Hayatı Nupus
28 Desember 2019•Update: 29 Desember 2019
Hakan Copur
PBB
Majelis Umum PBB mengeluarkan resolusi yang mengutuk keras Myanmar karena melanggar hak asasi manusia Muslim Rohingya.
Resolusi 134-9 yang disahkan pada Jumat itu menyerukan agar pemerintah Myanmar mengambil langkah-langkah mendesak untuk mencegah pelanggaran hak asasi manusia terus terjadi.
Termasuk penyiksaan, pemerkosaan dan penangkapan sewenang-wenang terhadap minoritas di wilayah tersebut, terutama Muslim Rohingya.
Resolusi Majelis Umum tidak mengikat secara hukum, tetapi mencerminkan pandangannya tentang pelanggaran hak asasi manusia Myanmar.
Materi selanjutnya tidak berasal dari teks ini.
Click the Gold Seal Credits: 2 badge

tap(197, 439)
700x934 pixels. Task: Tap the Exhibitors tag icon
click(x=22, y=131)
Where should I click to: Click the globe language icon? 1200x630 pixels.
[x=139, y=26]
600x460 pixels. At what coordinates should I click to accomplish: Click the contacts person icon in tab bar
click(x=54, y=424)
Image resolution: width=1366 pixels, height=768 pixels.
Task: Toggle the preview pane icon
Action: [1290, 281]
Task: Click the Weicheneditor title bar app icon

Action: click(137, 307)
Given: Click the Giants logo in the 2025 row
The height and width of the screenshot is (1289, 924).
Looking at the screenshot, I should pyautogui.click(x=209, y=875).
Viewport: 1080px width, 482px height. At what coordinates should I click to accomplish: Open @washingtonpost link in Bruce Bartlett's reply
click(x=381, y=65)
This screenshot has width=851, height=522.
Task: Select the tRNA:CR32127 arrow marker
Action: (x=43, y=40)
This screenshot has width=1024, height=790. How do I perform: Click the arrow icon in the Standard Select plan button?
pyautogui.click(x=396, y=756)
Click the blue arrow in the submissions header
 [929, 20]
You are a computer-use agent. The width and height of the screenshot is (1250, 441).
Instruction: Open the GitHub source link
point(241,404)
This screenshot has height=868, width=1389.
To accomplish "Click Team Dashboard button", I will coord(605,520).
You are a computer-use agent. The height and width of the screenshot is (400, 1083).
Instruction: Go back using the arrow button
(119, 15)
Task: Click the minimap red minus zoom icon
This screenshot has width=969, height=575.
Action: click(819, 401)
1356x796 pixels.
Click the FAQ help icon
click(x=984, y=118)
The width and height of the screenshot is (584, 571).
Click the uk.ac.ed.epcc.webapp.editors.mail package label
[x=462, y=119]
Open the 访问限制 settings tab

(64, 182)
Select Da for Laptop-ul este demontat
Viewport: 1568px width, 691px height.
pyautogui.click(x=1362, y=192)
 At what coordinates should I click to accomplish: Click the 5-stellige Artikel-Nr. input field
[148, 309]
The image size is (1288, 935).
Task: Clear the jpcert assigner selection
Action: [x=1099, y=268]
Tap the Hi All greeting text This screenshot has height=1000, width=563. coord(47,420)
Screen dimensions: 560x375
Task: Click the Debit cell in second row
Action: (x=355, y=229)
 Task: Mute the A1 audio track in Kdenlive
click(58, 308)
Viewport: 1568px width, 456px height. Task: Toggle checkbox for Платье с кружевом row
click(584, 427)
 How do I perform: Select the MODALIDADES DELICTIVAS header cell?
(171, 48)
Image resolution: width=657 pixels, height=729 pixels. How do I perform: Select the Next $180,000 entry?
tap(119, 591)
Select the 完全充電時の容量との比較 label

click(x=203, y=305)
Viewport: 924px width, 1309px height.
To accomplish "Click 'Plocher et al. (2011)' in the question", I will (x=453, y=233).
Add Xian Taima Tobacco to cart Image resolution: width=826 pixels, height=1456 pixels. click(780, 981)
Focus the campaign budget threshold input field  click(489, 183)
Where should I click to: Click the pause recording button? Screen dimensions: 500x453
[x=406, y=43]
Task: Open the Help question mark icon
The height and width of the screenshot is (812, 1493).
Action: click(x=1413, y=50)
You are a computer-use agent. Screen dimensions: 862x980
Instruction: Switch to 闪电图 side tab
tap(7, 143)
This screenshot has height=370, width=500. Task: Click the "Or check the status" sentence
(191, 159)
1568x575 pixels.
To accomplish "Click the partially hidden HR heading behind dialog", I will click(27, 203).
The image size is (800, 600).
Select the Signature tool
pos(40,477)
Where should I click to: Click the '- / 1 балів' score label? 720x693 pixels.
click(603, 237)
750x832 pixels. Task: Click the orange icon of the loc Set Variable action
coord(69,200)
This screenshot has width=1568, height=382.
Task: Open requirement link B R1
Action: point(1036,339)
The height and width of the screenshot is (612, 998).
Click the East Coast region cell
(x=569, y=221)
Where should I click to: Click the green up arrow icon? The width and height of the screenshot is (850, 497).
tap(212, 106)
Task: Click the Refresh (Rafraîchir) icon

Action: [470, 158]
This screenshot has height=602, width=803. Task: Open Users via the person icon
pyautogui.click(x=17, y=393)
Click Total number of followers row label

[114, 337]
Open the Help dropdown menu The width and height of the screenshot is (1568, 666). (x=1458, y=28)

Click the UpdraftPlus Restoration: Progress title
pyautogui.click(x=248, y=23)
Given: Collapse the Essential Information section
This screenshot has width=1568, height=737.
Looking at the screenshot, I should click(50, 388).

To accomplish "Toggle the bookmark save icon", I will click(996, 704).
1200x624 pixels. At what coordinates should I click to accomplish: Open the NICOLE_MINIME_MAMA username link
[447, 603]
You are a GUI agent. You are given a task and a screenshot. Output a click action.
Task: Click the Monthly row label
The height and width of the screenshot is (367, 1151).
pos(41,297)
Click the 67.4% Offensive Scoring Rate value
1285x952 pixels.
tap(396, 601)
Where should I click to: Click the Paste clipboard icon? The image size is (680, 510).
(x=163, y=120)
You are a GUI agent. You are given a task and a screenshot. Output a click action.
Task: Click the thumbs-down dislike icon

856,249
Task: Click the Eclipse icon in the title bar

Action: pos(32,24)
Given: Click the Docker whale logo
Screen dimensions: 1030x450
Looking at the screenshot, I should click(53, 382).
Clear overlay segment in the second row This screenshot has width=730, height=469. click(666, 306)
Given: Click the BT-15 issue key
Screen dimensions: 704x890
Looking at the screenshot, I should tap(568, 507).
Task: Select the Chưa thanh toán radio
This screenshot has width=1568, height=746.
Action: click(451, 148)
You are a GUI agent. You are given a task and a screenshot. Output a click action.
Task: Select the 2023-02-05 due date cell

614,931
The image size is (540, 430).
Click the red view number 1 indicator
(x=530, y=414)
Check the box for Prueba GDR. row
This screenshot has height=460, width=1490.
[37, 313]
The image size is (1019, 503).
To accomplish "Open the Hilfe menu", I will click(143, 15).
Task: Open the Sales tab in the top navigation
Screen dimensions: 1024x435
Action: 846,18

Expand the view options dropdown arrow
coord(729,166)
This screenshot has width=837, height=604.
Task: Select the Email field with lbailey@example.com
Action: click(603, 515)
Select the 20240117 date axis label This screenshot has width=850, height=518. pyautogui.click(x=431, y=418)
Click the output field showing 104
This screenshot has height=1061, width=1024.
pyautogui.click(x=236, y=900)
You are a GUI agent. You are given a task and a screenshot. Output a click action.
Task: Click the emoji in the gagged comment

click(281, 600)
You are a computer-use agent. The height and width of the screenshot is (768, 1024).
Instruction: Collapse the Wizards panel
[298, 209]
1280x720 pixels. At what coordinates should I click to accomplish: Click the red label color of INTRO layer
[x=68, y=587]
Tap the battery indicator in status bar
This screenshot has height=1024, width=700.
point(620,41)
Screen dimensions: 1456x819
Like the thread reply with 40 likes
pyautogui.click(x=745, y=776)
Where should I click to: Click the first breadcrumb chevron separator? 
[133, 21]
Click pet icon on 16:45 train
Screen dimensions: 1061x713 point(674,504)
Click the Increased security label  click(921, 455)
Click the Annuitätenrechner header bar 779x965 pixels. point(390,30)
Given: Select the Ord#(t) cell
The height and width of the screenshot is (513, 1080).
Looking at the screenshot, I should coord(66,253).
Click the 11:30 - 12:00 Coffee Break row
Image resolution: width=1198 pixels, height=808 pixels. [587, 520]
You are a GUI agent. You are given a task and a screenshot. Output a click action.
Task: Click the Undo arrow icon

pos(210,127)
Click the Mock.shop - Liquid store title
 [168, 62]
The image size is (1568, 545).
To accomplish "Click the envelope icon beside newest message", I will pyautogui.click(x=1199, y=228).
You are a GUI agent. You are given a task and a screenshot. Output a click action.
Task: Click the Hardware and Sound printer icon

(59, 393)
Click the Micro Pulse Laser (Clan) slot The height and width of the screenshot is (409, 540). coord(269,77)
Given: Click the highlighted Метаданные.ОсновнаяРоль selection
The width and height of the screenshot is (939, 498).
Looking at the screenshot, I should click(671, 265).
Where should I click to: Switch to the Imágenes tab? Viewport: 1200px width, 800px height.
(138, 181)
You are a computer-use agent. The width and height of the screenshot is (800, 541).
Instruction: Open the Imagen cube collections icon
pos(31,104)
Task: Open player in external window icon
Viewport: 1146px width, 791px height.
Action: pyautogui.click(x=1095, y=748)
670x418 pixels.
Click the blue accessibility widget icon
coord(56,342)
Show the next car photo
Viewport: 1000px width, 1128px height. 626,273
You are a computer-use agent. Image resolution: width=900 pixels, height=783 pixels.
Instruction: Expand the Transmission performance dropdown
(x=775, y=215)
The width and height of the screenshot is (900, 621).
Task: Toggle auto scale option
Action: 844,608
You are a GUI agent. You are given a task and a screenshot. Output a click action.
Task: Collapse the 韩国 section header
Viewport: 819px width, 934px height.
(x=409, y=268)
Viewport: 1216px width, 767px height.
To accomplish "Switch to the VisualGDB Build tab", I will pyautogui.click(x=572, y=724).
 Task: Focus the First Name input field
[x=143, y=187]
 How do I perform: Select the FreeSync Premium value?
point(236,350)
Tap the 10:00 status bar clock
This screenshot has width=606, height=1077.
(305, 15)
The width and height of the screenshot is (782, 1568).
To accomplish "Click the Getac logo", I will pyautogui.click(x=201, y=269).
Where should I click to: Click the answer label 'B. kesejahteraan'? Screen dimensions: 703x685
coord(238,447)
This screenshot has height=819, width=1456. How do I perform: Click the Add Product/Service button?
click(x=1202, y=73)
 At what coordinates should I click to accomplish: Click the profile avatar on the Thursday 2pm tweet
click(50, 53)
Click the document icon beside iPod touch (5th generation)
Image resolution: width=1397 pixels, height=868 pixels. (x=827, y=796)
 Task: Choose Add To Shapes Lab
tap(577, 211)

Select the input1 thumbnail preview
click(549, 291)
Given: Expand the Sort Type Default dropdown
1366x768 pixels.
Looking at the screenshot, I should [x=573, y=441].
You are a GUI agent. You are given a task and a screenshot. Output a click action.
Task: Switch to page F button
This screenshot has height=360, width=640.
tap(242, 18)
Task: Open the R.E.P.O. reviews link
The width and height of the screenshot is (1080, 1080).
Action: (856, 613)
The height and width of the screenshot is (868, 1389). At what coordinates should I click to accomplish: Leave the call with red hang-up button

Secara terpisah, pekan lalu kantor Penuntutan Pengadilan Kriminal Internasional di Den Haag mengumumkan bahwa penyelidikan awal yang dimulai tahun lalu soal kejahatan terhadap kemanusiaan yang dilakukan Myanmar rampung sebelum penyelidikan yang lebih lengkap.
Rohingya teraniaya
Rohingya, yang digambarkan oleh PBB sebagai kelompok yang paling teraniaya di dunia, menghadapi ketakutan yang terus meningkat sejak puluhan orang terbunuh dalam kekerasan komunal pada 2012.
Menurut Amnesty International, lebih dari 750.000 pengungsi Rohingya, sebagian besar perempuan dan anak-anak, melarikan diri dari Myanmar dan menyeberang ke Bangladesh.
Mereka melakukan itu setelah pasukan Myanmar menumpas komunitas Muslim minoritas pada Agustus 2017.
Sejak 25 Agustus 2017, lebih dari 24.000 Muslim Rohingya tewas dibunuh pasukan negara Myanmar, menurut laporan Ontario International Development Agency (OIDA).
Lebih dari 34.000 Rohingya juga dilemparkan ke dalam api, sementara lebih dari 114.000 lainnya dipukuli, kata laporan OIDA, berjudul “Migrasi Paksa Rohingya: Pengalaman yang Tak Terungkap”.